## Problem details
Retype the records below exactly as they stand, omitting the pictures.
Segment Open
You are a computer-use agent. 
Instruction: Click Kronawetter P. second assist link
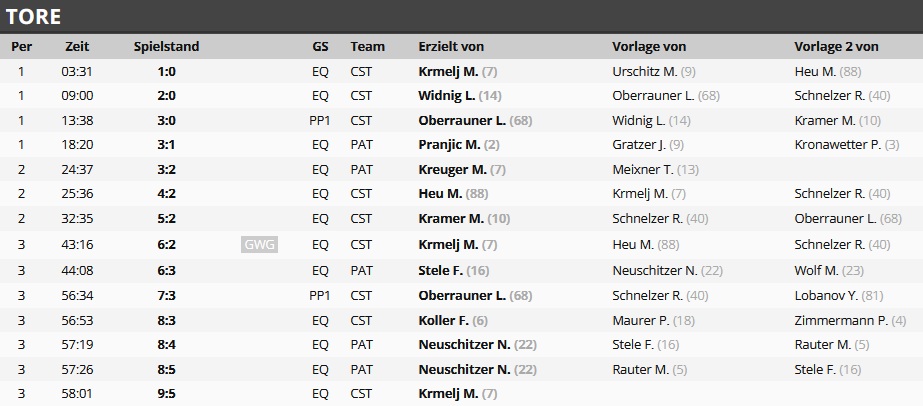point(838,145)
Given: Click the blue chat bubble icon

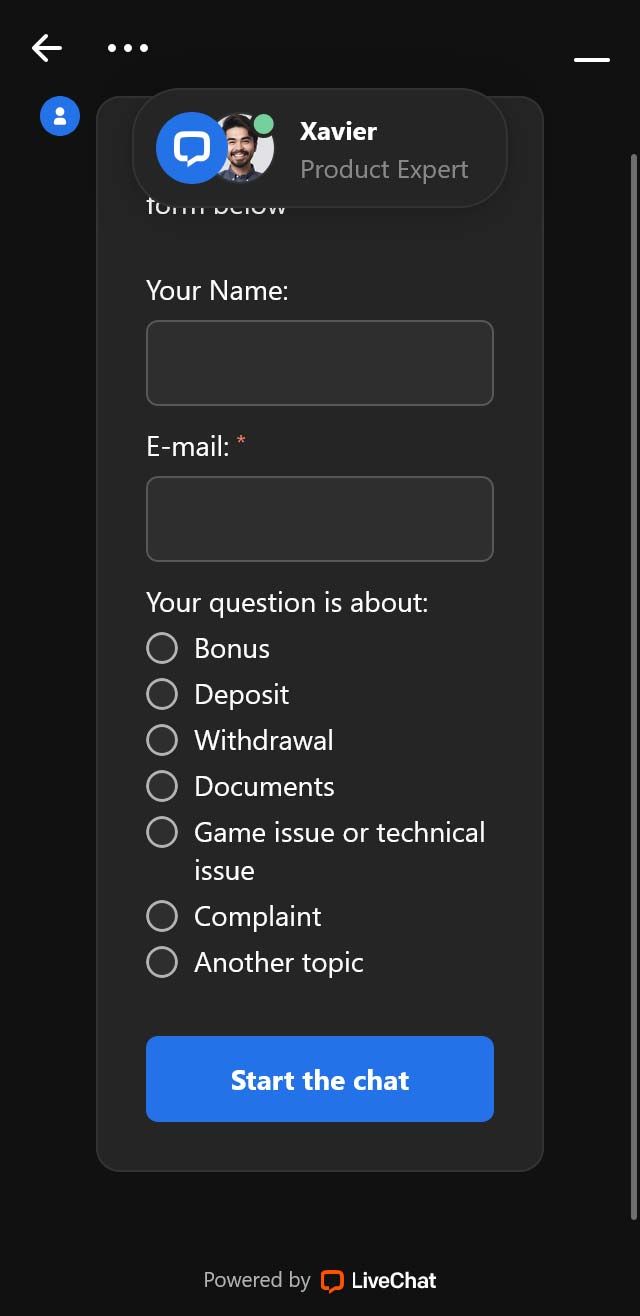Looking at the screenshot, I should [191, 149].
Segment Closed
## Exercise solution
You are a computer-use agent. 
Instruction: Click Kronawetter P. second assist link
point(838,145)
Given: Click the blue chat bubble icon

Looking at the screenshot, I should [191, 149].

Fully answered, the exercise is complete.